Browsing by Subject "Vacancy diffusion"

High-entropy alloys (HEAs), esteemed for their exceptional resistance to radiation damage, carry considerable potential for deployment within fusion reactors. Nonetheless, due to their compositional complexity, comprehending the diffusion behaviour in these multifaceted alloys continues to be a daunting task. This thesis proposes a novel approach to modelling vacancy diffusion in body-centred cubic (BCC) HEAs, particularly Mo-Nb-Ta-V-W. The methodology involves the tactical application of collective variable-driven hyperdynamics (CVHD) to procure data for training a Gaussian process regression (GPR) and feed-forward neural network (FNN) model. The trained FNN model is subsequently employed within kinetic Monte Carlo (KMC) simulations for accurately predicting jump rates, whereas the GPR model is used to elucidate experimental findings related to the behaviour of vacancies in \mbox{Mo-Nb-Ta-V-W}. The robustness of the FNN model is manifested by its capacity to generalise to unseen data, whilst the efficacy of the overall method is corroborated by Monte Carlo molecular dynamics (MCMD) simulations. The CVHD methodology, uniquely capable of functioning at finite temperatures, can capture the entropic contribution to the free energy and model kinematics explicitly. This singular ability facilitates a more comprehensive understanding of the system's behaviour under authentic conditions.
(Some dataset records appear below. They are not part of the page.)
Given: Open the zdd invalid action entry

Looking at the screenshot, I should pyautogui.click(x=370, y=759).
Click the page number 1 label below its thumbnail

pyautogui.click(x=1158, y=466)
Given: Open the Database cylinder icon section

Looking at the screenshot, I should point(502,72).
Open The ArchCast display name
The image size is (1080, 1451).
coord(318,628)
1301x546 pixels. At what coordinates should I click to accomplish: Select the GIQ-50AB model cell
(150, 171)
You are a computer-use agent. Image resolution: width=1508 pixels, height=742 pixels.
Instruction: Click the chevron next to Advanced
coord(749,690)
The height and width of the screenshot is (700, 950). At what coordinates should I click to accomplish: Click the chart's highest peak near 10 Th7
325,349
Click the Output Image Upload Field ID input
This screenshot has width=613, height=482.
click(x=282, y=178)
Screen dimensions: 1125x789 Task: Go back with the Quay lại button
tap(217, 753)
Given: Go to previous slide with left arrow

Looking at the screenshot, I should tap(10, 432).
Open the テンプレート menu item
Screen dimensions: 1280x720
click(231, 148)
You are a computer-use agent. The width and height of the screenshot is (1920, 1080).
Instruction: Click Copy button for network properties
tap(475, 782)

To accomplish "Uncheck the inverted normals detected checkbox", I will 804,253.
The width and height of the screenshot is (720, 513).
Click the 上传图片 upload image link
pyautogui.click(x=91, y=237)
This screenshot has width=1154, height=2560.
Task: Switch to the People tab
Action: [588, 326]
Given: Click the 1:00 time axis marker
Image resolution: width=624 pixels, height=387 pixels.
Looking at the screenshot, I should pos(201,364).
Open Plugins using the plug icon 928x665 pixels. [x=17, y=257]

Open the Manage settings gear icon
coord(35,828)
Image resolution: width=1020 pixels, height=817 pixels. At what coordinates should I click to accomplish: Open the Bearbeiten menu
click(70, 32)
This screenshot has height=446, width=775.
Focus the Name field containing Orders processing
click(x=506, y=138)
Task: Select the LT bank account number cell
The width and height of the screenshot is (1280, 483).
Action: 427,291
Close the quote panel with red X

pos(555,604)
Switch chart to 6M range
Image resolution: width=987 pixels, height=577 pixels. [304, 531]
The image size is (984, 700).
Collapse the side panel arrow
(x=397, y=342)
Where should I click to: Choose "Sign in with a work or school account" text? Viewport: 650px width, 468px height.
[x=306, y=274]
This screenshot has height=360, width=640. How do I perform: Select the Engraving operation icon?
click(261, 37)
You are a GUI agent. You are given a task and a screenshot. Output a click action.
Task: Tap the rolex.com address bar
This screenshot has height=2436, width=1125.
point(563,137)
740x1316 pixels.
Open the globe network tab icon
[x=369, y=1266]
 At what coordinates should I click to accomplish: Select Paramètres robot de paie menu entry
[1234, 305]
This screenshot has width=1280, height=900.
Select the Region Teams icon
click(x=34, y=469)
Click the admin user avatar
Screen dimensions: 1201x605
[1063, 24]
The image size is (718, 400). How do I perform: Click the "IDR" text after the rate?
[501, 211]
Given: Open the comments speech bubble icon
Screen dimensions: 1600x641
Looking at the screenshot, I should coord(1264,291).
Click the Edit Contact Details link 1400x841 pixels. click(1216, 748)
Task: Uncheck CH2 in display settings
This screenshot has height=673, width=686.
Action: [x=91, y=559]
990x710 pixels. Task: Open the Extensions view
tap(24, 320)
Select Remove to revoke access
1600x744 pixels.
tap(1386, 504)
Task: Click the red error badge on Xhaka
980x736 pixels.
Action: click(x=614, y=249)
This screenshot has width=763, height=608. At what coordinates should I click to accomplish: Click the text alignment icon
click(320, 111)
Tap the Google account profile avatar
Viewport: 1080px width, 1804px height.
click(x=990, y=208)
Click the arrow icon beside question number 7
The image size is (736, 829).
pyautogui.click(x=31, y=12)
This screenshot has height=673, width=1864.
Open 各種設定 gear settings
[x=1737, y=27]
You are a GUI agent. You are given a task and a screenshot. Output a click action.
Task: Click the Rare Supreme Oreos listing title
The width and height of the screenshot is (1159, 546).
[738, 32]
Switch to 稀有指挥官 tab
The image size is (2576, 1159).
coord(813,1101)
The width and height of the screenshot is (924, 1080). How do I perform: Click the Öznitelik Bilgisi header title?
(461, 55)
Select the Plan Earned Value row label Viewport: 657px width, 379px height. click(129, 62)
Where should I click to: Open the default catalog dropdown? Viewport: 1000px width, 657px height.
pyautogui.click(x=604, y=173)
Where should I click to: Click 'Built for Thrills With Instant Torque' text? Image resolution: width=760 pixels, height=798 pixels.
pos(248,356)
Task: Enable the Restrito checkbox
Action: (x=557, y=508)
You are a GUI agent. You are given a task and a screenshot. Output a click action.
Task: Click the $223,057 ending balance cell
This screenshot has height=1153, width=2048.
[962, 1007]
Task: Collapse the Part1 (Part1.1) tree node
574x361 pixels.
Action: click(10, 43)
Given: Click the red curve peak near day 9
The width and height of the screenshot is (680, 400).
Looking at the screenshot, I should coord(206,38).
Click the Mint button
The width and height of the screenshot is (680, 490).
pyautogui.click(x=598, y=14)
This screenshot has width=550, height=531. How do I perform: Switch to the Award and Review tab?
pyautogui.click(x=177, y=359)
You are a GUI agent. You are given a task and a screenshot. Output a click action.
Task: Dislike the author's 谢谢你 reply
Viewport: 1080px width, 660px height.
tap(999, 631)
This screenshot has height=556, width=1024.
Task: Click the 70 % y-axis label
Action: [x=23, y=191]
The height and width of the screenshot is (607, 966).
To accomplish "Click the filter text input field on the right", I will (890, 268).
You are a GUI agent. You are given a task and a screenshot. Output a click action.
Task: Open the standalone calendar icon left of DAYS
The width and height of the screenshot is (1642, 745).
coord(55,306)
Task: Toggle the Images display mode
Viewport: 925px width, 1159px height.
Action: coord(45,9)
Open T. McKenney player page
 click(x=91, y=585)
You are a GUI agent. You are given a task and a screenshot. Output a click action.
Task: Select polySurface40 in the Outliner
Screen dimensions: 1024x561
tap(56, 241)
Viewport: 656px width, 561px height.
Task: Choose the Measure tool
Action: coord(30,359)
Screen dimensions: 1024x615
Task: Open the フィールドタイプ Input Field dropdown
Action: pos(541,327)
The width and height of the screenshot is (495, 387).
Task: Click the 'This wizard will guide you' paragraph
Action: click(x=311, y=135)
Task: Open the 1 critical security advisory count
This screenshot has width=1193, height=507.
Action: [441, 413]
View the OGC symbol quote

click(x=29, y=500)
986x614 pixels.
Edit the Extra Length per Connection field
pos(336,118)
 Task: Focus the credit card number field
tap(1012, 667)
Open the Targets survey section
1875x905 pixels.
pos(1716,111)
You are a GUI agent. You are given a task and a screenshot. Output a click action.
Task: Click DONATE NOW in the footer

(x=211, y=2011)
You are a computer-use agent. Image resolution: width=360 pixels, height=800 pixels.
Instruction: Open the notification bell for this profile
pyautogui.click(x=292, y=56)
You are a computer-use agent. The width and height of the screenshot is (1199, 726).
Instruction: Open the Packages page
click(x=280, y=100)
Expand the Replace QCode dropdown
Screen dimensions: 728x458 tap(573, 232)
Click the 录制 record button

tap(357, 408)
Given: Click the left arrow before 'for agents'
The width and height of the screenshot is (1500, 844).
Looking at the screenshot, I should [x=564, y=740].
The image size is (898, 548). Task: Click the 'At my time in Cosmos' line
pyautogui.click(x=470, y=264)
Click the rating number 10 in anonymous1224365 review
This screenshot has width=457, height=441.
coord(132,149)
The findings presented in this thesis signify a considerable stride forward in the study of HEAs, providing a robust framework for the design of advanced materials. These results underscore the potential of the CVHD-trained FNN-KMC methodology in exploring complex environments, thereby establishing a firm foundation for future investigations and emphasising the need for its continued refinement and augmentation.